Una vez me besó y lo desparramé de un piñazo. “¡La próxima vez que hagas eso te
mato!” le dije.
La cafetería Clifton era
un buen lugar. Si tenías poca plata, te dejaban que pagaras lo que pudieras. Y
si no tenías nada, ni siquiera pagabas. Estaba lleno de vagabundos y atorrantes
que comían bien. El dueño era un viejo rico fuera de serie, pero yo nunca quise
aprovecharme comiendo hasta reventar. Pedía un café y una tarta de manzana y
pagaba veinticinco centavos. A lo sumo me llevaba un par de bizcochos con
crema. Era un lugar tranquilo, fresco y limpio, y podías sentarte frente a una
gran fuente a imaginarte que todo iba bien. La Cafetería Philippe también era
un buen sitio. Un café te costaba tres centavos y te lo rellenaban todas las
veces que quisieras y nunca te echaban, tuvieras la pinta que tuvieras. Lo
único que les prohibían a los linyeras era que fueran a emborracharse. En esas
cafeterías encontrabas un poco de esperanza cuando andabas muy mal.
Los tipos que se juntaban
en la plaza Pershing se pasaban todo el día discutiendo sobre si existía Dios o
no.
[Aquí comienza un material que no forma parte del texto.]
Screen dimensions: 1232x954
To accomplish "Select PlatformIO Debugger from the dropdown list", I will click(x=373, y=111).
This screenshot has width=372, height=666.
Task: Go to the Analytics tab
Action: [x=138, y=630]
La mayoría no tenía facilidad para exponer sus argumentos, pero de vez en
cuando se enfrentaban un religioso y un ateo que sabían hablar, y el
espectáculo era bueno.
Cuando andaba con algunas
monedas iba a un bar que funcionaba en el sótano de atrás del cine. Tenía 18
años pero me servían igual, porque parecía un tipo de 25 y a veces yo mismo me
sentía un treintañero. El patrón del bar era un chino que jamás hablaba con
nadie. Lo único que necesitaba era tomarme una cerveza, y después esperar que
los homosexuales me invitaran con whisky. Les sangraba unas cuantas copas y
cuando se me acercaban me ponía antipático, los empujaba y me iba. Claro que después
de un tiempo me calaron la jugarreta y ya no me sirvió ir al bar.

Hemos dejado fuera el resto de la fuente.